If it is introduced with the assumption that an unspecified number of people will use it, it is possible to limit the number of times the AI ​​bot can be used or charge a fee for using the AI ​​bot based on the user ID.

Enhanced history management

The conversation history that the AI ​​bot remembers is fixed at 15 by extraction processing (SQL statements) from Cloudflare D1, so making the number of history records a variable makes the system more flexible.

It would also be useful to have a feature that automatically deletes old conversation history.

Notes and disclaimers

Your LINE official account cannot be completely private, so if you want to enjoy it for yourself, we recommend keeping it as private as possible to prevent it from becoming public knowledge.

In addition, to avoid unexpected expenses, set an upper limit on OpenAI API usage fees in advance or limit them within the billing amount, and automatically disable charges if the limit is exceeded.

Please be careful not to incur unexpected charges when using the service.

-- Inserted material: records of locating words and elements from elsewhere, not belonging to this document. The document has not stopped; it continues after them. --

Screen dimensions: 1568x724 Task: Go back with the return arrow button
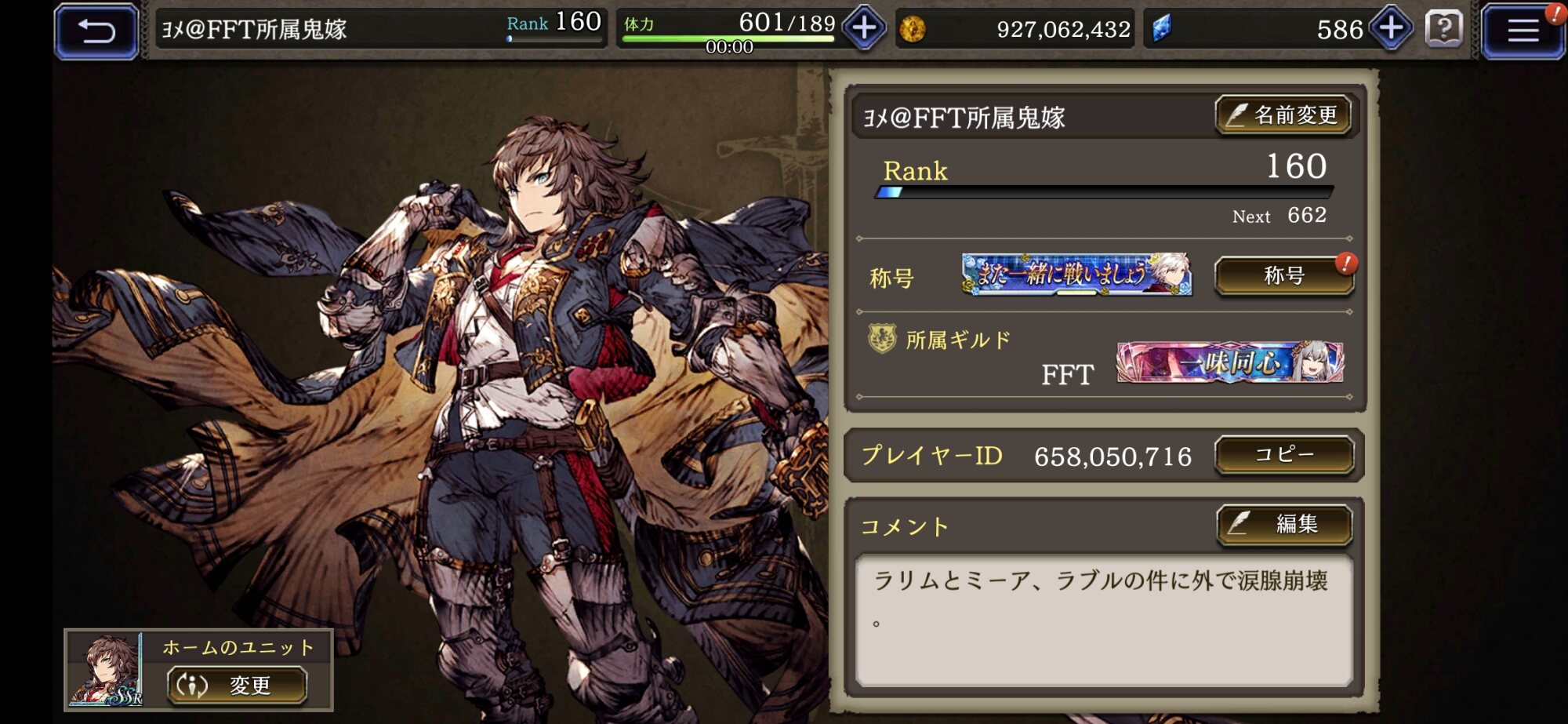point(96,31)
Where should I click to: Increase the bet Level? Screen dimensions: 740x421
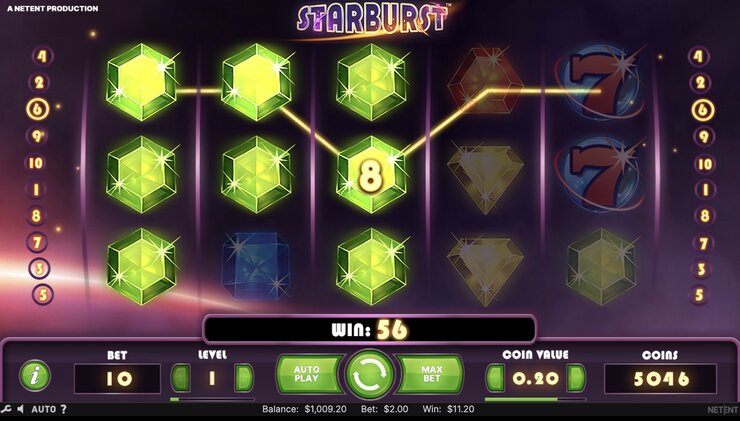(243, 378)
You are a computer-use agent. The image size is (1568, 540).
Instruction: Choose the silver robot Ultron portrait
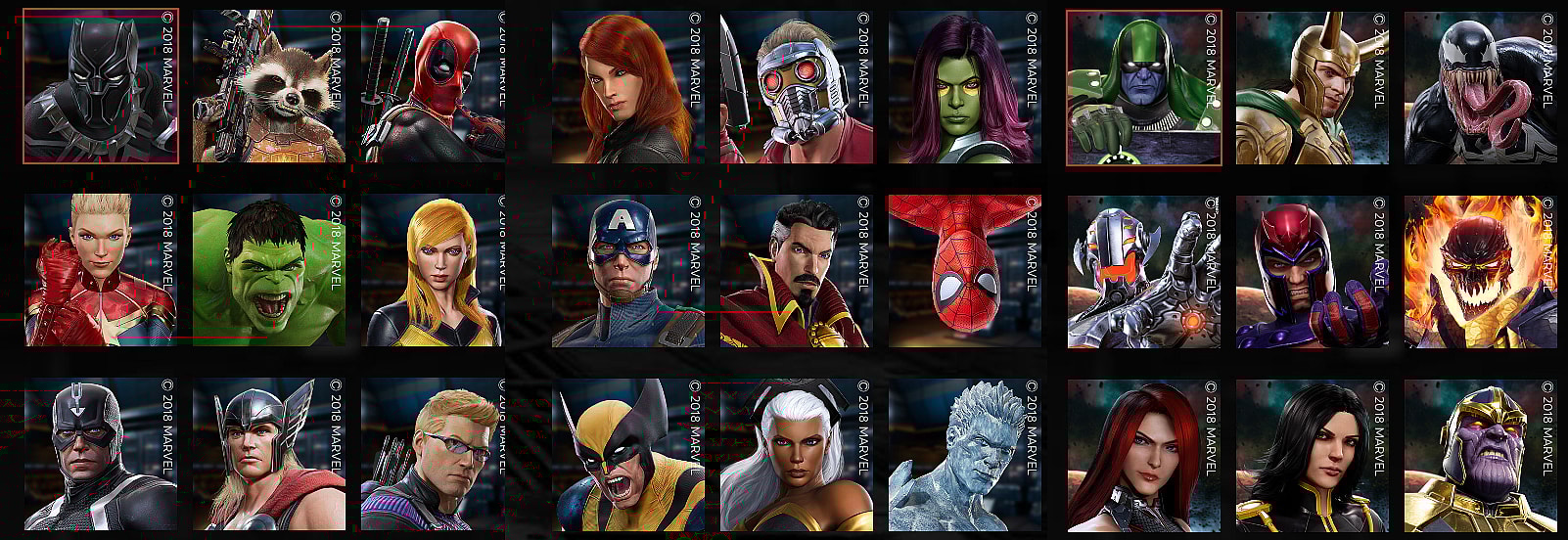(x=1143, y=271)
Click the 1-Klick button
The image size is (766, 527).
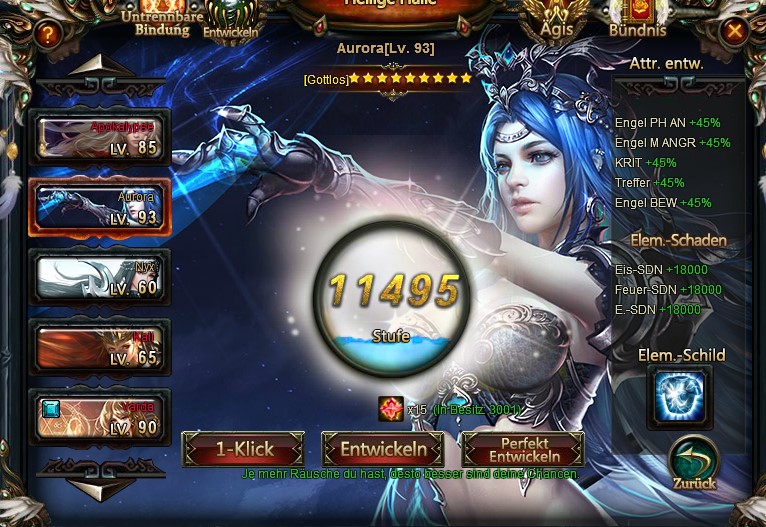coord(243,450)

The creator of this program is not responsible for any loss or trouble caused by using this program.

Gratitude

In creating this program, I referred to the following blog entries and publicly available source code. We would like to thank the following people for sharing useful information.

Cloudflare Worker + D1 + Hono + OpenAIでLINE Botを作る

ChatGPT APIとCloudflareを使って過去の会話を覚えてるLINEボットを構築する

CloudFlare Workers、Cloudflare D1、HonoでLINE botを作りました

OpenAI APIで英会話LINE Botを作る with Hono + Cloudflare Workers + Queues + D1 - $shibayu36->blog;

Information

The other day, an official AI service that can be used on LINE was released.

The first three months are available for 500 yen, and the regular price is 990 yen. On the other hand, if you operate your own program, the monthly API usage fee will be around 500 yen to 1000 yen, depending on how you use it.

Multilingual communication is not possible with the official LINE AI Assistant, but if you simply want to use the generated AI in Japanese, or if you want to use the generated AI for a fixed fee, you may want to consider using the LINE AI Assistant. That's fine.

Author & Contact

Yamazaki

Please feel free to contact me via DM from X(Twitter).

License

The MIT License

Change Log

  • 2024-11-03 ... 00fcb35
    • Added new option settings. Fixed language and constant interpretation.
  • 2024-05-23 ... 8cff053
    • Compatible with GPT-4o, model specification changed from hard-coded to constant in prompt.ts.
  • 2024-03-17 ... 95b8667
    • When using Google Text-to-Speech for audio, the instructions in the README and in the comments in the prompt file were incorrect and have been corrected.
  • 2024-03-03 ... 4132794
    • The domain name of the Cloudflare Workers site, which was defined as a variable in the code, has been changed to be set as an environment variable.